Items listed in a dataset
....................
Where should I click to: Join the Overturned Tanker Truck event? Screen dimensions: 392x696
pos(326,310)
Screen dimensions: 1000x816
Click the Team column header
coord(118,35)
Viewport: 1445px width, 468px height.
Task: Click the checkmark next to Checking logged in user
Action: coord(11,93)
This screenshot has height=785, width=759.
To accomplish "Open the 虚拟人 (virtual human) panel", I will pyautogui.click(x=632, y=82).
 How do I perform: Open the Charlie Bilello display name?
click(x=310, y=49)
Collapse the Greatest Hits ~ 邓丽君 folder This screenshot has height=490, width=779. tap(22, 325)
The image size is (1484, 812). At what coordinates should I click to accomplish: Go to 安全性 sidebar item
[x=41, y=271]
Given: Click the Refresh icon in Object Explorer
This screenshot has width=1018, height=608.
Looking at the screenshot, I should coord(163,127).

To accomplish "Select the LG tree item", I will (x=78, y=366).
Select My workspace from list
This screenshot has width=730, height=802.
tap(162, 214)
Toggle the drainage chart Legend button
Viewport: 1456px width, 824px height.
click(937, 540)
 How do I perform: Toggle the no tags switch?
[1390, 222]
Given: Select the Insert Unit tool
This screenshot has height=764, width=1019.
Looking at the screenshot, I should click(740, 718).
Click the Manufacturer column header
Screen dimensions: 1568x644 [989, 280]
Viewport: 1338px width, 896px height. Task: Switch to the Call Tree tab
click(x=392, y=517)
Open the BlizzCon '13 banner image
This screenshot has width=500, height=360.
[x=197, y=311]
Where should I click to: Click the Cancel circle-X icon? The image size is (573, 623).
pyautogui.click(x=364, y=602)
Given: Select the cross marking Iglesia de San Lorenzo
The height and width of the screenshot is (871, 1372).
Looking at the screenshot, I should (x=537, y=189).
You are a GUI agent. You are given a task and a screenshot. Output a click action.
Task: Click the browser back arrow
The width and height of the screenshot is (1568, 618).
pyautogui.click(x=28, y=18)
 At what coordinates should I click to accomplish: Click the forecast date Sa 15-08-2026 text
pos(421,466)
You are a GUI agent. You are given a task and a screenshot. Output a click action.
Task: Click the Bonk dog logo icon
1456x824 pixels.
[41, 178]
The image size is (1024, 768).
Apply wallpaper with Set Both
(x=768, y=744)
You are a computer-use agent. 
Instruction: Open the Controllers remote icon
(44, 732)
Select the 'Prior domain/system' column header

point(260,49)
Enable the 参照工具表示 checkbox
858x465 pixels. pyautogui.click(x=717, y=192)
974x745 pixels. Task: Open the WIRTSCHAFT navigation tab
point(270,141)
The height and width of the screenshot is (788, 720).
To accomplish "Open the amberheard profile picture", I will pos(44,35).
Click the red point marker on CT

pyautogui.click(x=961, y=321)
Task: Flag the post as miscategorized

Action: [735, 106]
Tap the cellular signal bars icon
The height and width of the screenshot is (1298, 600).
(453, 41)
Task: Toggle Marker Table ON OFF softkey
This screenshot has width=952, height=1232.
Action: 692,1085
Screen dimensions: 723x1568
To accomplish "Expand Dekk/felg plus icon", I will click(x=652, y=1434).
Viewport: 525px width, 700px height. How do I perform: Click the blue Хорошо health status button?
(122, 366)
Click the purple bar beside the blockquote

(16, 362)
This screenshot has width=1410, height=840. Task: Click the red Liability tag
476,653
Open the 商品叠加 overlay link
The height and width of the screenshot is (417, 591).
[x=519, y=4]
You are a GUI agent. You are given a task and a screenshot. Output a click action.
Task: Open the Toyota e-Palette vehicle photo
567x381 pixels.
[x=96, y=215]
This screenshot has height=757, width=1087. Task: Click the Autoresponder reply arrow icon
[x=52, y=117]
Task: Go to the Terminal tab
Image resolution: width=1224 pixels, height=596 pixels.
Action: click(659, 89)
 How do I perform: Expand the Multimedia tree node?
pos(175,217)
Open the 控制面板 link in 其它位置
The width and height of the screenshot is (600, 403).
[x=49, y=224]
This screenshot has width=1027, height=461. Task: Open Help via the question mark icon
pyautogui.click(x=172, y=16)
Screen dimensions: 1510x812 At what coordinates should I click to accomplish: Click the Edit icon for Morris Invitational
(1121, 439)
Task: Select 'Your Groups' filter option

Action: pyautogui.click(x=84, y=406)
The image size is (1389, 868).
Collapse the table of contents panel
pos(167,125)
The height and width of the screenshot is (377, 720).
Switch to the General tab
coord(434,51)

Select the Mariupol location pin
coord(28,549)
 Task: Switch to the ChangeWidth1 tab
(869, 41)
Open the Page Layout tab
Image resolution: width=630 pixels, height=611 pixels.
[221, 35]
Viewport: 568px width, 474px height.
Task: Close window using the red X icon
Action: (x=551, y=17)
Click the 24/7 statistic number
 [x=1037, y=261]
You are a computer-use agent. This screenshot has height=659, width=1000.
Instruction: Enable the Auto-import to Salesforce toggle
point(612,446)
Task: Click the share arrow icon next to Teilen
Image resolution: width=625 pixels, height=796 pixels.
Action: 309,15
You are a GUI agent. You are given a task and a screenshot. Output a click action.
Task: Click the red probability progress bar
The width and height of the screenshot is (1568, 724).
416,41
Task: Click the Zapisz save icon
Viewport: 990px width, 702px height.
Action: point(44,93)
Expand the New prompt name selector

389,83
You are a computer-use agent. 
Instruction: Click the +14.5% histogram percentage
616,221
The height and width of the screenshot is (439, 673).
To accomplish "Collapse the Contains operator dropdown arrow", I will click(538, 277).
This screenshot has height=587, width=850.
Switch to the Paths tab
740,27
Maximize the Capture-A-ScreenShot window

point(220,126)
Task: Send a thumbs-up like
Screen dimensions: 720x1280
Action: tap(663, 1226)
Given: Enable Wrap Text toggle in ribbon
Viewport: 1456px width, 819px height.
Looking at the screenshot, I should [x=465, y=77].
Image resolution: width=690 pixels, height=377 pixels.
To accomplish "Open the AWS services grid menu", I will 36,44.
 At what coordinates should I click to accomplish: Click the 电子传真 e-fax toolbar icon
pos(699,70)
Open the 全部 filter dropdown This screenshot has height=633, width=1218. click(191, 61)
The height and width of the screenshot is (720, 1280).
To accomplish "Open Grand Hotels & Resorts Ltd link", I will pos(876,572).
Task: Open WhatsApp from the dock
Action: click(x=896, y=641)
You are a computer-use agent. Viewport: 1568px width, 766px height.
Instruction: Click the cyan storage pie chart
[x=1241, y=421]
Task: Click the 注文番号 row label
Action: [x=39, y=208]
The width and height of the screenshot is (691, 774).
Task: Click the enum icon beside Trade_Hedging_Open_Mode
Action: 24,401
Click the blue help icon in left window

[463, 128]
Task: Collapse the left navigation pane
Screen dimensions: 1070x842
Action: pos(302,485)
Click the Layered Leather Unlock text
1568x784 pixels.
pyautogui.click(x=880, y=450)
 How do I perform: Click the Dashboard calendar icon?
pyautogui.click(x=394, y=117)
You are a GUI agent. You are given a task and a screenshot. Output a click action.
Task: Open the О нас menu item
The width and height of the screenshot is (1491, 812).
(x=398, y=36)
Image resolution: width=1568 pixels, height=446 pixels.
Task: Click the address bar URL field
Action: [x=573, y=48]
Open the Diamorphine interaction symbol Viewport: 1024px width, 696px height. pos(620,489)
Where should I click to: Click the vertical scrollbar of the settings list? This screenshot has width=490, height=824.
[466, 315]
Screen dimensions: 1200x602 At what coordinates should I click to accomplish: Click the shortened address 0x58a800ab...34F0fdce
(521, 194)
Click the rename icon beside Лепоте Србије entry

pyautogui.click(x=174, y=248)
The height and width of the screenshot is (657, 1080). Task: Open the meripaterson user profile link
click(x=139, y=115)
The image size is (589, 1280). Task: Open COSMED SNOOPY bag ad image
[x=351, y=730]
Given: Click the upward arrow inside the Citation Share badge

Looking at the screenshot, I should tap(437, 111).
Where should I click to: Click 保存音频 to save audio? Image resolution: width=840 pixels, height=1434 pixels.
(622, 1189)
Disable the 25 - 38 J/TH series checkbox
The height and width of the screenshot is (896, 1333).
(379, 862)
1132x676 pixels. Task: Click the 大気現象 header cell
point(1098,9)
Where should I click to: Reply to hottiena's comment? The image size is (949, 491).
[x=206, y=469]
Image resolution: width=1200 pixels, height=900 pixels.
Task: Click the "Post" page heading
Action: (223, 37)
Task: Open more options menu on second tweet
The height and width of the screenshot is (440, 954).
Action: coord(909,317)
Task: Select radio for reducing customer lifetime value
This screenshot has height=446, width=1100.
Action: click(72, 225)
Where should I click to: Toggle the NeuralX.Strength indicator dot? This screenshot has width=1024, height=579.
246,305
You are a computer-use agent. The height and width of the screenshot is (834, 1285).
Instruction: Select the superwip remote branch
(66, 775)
....................
### Problem
Quote the data above from the line containing "At what coordinates should I click to accomplish: Click the 电子传真" to the line containing "The height and width of the screenshot is (720, 1280).", inclusive, and stop.

### Task solution
 At what coordinates should I click to accomplish: Click the 电子传真 e-fax toolbar icon
pos(699,70)
Open the 全部 filter dropdown This screenshot has height=633, width=1218. click(191, 61)
The height and width of the screenshot is (720, 1280).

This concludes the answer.